Earnings in Food Ingredients & Applications decreased from the year-ago period. Excluding a charge related to the announced closure of the Memphis, Tennessee, U.S., corn mill, segment earnings were up moderately for the quarter. Among the areas with improved operating performance were texturizing ingredients, staple foods in Brazil, and North American ethanol production, flour milling, and salt and deicing products. Though a significant contributor, earnings softened in global cocoa and chocolate. Results declined in refined edible oils in some regions.

Industrial & Financial Services results were mixed, but down in total from the year-ago period.

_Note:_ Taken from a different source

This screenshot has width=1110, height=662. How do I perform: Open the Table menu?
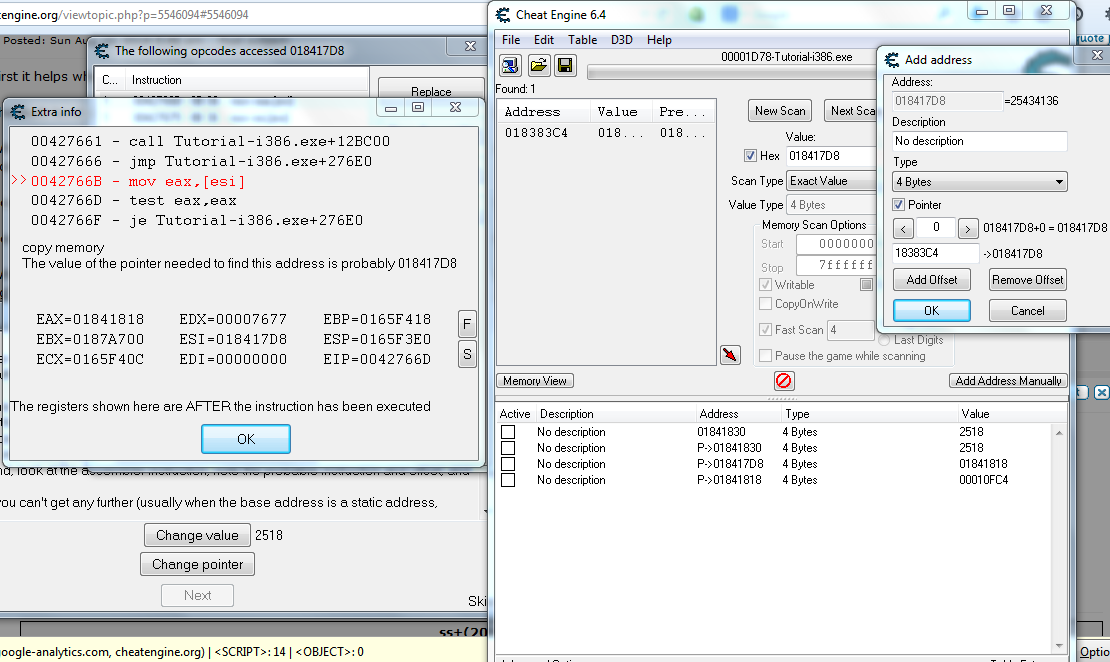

Energy earnings rose on a combined basis, reinforced by effective risk management in volatile global oil markets. Ocean transportation and metals trading results strengthened in the second quarter but remained below the prior-year period. Asset management results trailed last year’s second quarter.

Cargill’s new cocoa processing plant in the East Java region of Indonesia began commercial operations in the second quarter. The $100 million facility helps meet fast-rising demand for cocoa and chocolate products in Asian markets. It also is creating more than 300 jobs in the nearby community of Gresik. Cocoa bean inputs for the plant are sourced primarily from the neighboring island of Sulawesi, where cocoa farming provides a livelihood for hundreds of thousands of families. Using Cargill’s field school model that has been so successful at helping cocoa farmers in Africa raise their yields and incomes while earning sustainability certifications, the company plans to train about 6,000 smallholders in Sulawesi.

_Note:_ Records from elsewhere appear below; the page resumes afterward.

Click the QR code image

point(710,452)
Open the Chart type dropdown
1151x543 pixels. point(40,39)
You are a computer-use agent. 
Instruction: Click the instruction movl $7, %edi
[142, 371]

Cargill completed two related projects in Asia designed to increase production of specialty oils for infant formula and foodservice customers. Located in Nantong, China, and in Port Klang and Westport, Malaysia, the new or expanded facilities combine added refining capacity with the flexibility to produce oils from different raw materials. In addition to supplying key customers, the plants also provide palm and coconut base stocks to other Cargill refineries around the world. An additional project in Brazil enhanced the capacity to produce specialty oils and shortenings at the company’s plants in Mairinque and Itumbiara; both serve demand from local food manufacturing and foodservice companies. The three projects represent a capital investment of about $100 million.

Cargill’s 150th anniversary celebration kicks off in January 2015. An anniversary website, www.cargill.com/150, debuts Jan. 12. It highlights the people, choices and innovations that built Cargill into the company it is today. The website also shares how Cargill helps customers and stakeholders thrive, and carries out its purpose to be the global leader in nourishing people.